Scoperta nuova famiglia di cellule staminali in grado di generare tessuto connettivo

Scoperta nuova famiglia di cellule staminali in grado di generare tessuto connettivo e in particolare dell’osso.
Sono tanti i settori dell’organismo e più in particolare del tessuto connettivo, che potrebbero avere bisogno di cellule staminali capaci di specializzarsi e andare a ripopolare aree alterate da gravi lesioni o ferite: cartilagini distrutte da un trauma, muscoli deprivati di tessuto dopo un intervento chirurgico.

A Genova, nei laboratori del Dipartimento di Medicina Sperimentale (Dimes) dell’Università presso l’Ospedale San Martino-Ist, un gruppo di ricercatori coordinati da Ranieri Cancedda è riuscito a identificare nel topo una nuova famiglia di cellule staminali mai individuata prima. Queste cellule hanno dimostrato non solo di esistere, ma di essere in grado di andare a “crescere” all’interno del tessuto connettivo, e in particolare nell’osso. Lo studio, apparso su Scientific Reports, apre una nuova frontiera per la cura di gravi traumi o malattie degenerative dei tessuti che costituiscono l’organismo.

«Le cellule scoperte a Genova sono molto piccole e hanno un profilo di espressione genica diverso da tutte le altre cellule staminali conosciute a oggi – fa sapere Cancedda, già direttore del Corso di Biotecnologie dell’Università. Queste nuove cellule hanno proprietà simili ad alcune cellule presenti nell’embrione nelle prime fasi del suo sviluppo e sono capaci di migrare selettivamente in siti di lesione dei tessuti connettivi, differenziandosi nelle cellule del tessuto dove sono migrate».
Il fatto importante sta nell’autonoma “applicazione” di queste staminali all’interno dell’organismo dei topi trattati: le staminali sono andate a riprodursi nell’osso assumendo le caratteristiche del tessuto in cui sono migrate,  contribuendo direttamente alla riparazione del danno, in questo caso una frattura.

Nell’esperimento realizzato nel capoluogo ligure prima si è provveduto a riconoscere queste cellule in una particolare famiglia di topi geneticamente modificati, in cui le cellule risultano fluorescenti e quindi facilmente seguibili nel loro cammino all’interno dell’organismo.
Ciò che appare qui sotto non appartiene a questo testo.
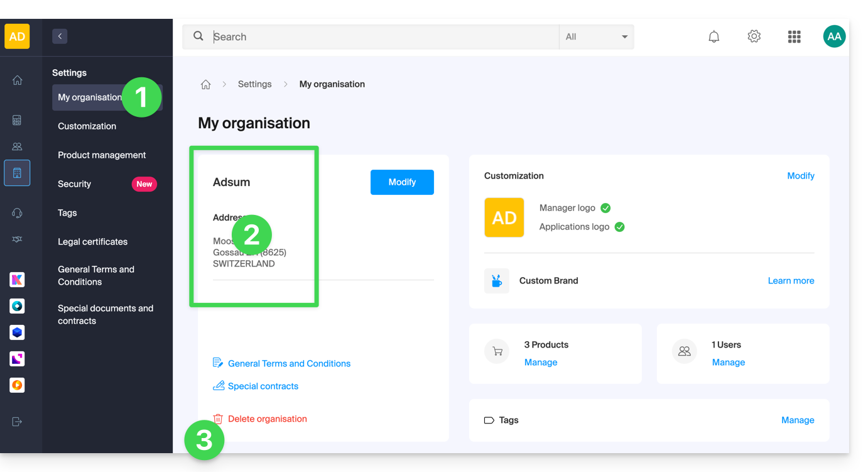Open Security in the Settings menu
Image resolution: width=868 pixels, height=472 pixels.
pyautogui.click(x=75, y=184)
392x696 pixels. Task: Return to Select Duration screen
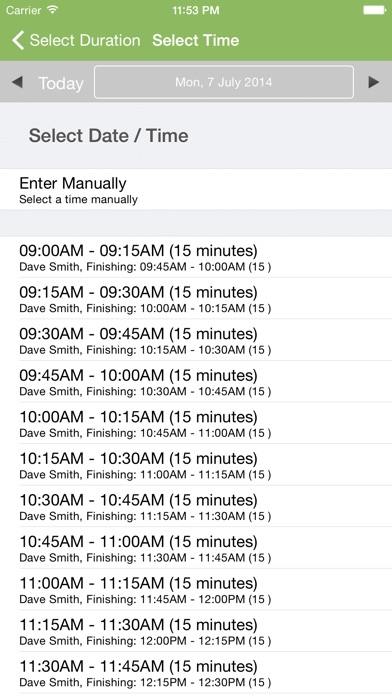point(85,40)
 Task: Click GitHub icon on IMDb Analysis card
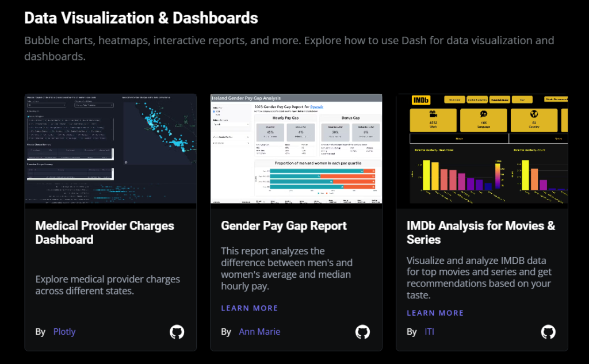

Poi queste stesse staminali sono state iniettate all’interno della coda di animali sani, in cui si era verificata una frattura, seguendo nel tempo queste cellule “colorate” e quindi identificabili tra quelle originali dell’animale.

La sorpresa è stata grande quando ci si è accorti che dopo tre settimane le stesse cellule erano andate a replicarsi all’interno delle ossa fratturate diventando probabilmente “adulte” nei tessuti in cui si è verificata la correzione della frattura. Ovviamente, questo primo studio rappresenta solo l’inizio di un percorso di ricerca appena iniziato.

La sfida è ora riconoscere se cellule di questo tipo sono presenti anche nell’organismo umano. La prospettiva di isolare una popolazione simile dal sangue umano, o comunque di controllarne proliferazione e differenziamento nei siti di lesione, apre nuove affascinanti possibilità per quanto riguarda la biologia delle cellule staminali e la medicina rigenerativa.